No. The slave will still appear offline to Pulse, so it will try to wake it up. A “wake up” command always consists of the WOL packet and a message to the Launcher to start up the slave. So if you remote into it and unsuspend the machine, the slave will still get started as long as the Launcher is running (which is required for Power Management to work anyways).
I was just explaining why you didn’t see a slave when you remoted in.
You can use the ping feature from the View menu to see if a machine is online or not. Nothing for the launcher though, so I’ll add this to the wish list.
Looks like we overlooked this. The slave should be able to show in the Status Message column of the slave list whether it was shutdown or suspended due to idle shutdown.
I’ve switched it to shutdown/wol. But I’ll have to observe the results. I couldn’t say for sure if the machines would return from suspension or not from pulse, but I know the slave would never run unless I ran it manually. I’ll have to try it on some workstation that I can see from my desk. So I can observe which part is working, wake, resume, and/or start slave.
How does pulse know to send the start slave command to offline machines then? How would it differentiate from a machine that just where a user closed it’s slave from an idle suspension that closed slave?
Thanks for putting the other requests in the queue.
The pinging feature wasn’t intuitive to find.
Maybe add it to the slave right-click menu for individual pinging?
Also, “disabled” is a bad term for never run.
In this version where is the pinging coming from? Is it Monitor or pulse or p2p?
I’m also worried that pinging would unsuspend machines.
Pulse just sends both commands blindly, since it’s harmless, and helps to ensure that the slave eventually starts. It doesn’t differentiate how the Slave was closed, it just cares if it is in the Machine Group and if it is required to render a job in the queue.
Yeah, we could do that. Maybe enabling the Ping option can be done from the right-click menu too.

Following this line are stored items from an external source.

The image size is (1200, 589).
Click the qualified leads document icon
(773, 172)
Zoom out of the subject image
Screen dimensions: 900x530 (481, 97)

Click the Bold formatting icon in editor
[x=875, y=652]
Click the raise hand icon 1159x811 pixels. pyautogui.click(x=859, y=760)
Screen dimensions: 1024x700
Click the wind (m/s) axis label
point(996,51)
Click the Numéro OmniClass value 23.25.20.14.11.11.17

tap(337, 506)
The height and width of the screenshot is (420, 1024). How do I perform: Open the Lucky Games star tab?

Hmm, have any suggestions for a better term? Maybe we leave the field blank? We need something that says “Enable Me!”, but I’m a bit fried right now and can’t think of anything better than “Disabled”.
The Monitor. It’s still a direct ping.
Never thought of that… definitely something to test.
I’m still not getting suspended machines to start slave and wake up from suspended state via the pulse service. I only see messages about wake-on-lan. Can’t the start-up do both?
Do you have the option enabled allow the device to wake up the machine? If not, that could explain why it isn’t working.
I guess a ping could potentially wake up the machine in this case, but I have seen some network adapters that have an option to only allow a magic packet to wake the computer.
For debugging, you could suspend a machine manually, and then use the Remote Control -> Start Machine option from the slave list in the Monitor to wake it up again. You should probably run the Monitor on the Pulse machine when doing this test though, since that’s where the Power Management messages will be coming from.
My current issue isn’t WOL. It’s about starting slave from a suspended machine. I was under the impression that pulse would start slave on all machines in that group if they are qualified to render a job in the queue.
I can’t tell if the machine is unsuspended or not. The issue is that slave isn’t running and will not run without sending a start slaves command from monitor.
Can you hook up a monitor to the machine to see if it’s unsuspended or not? Is there a workstation you could use for testing for now? Basically, if the machine isn’t waking up from the suspended state, then obviously the slave won’t start up on it. That’s why we need to know if the machine is suspended or not so that we can focus on the proper problem.
Also, when you manually run Start Slave from the Monitor, are you running the Monitor on the same machine that Pulse is running on? If not, try that to see if you can manually start the slave. We’ve seen cases where the pulse machine is behind a different switch, and that could mean the magic packet isn’t making it to the slaves.